Your task:
From the material below, pull out every line that contains the word "height" and copy each one.
----- Provided data -----
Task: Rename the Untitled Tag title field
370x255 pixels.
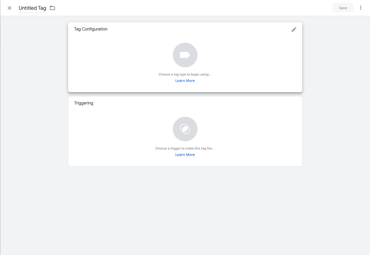Action: 32,8

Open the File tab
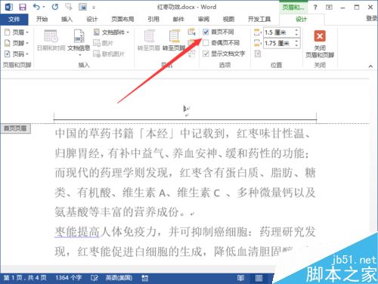coord(14,19)
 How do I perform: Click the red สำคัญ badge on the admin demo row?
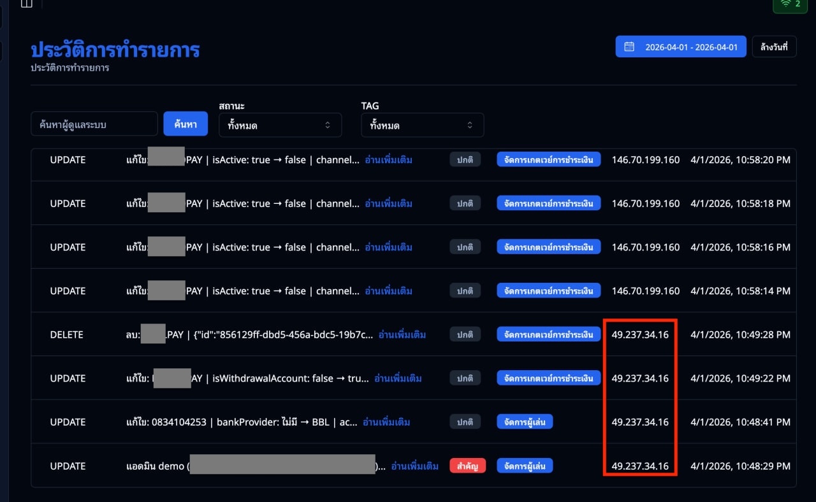coord(467,465)
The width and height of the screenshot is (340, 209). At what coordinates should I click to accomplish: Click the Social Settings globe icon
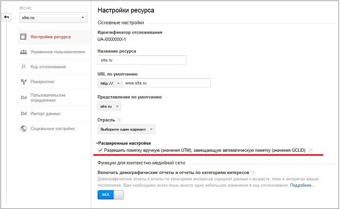[23, 129]
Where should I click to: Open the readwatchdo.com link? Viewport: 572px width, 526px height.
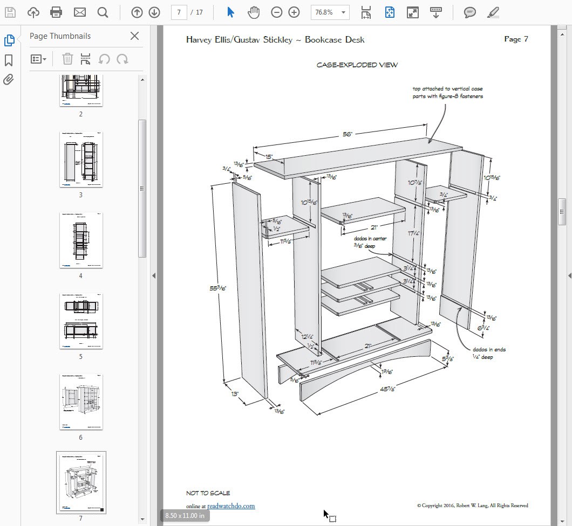pos(231,506)
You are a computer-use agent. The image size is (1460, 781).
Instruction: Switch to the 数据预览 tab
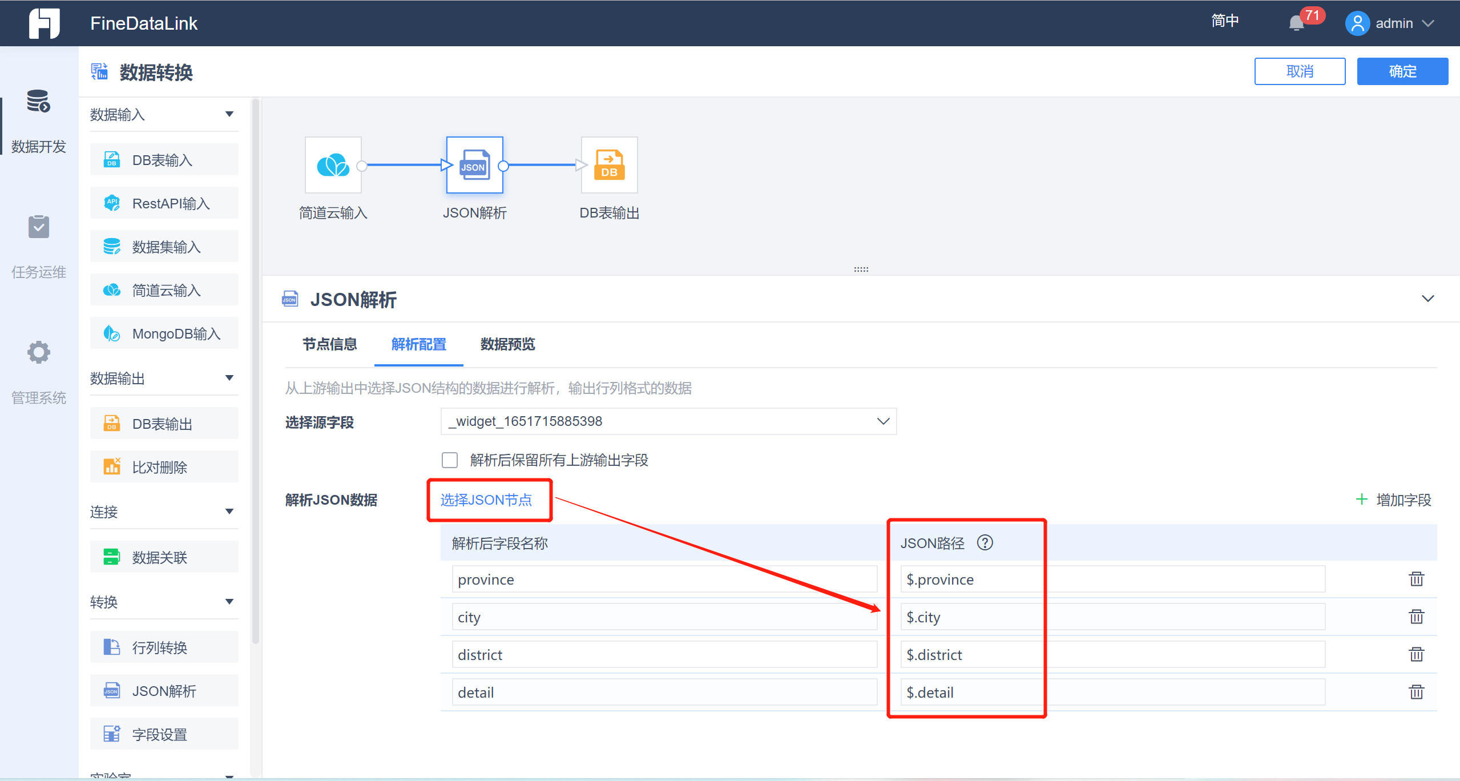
-----
Finished exercise:
The width and height of the screenshot is (340, 209). At what coordinates should I click to accomplish: Click the Social Settings globe icon
Where should I click to: Open the readwatchdo.com link? Viewport: 572px width, 526px height.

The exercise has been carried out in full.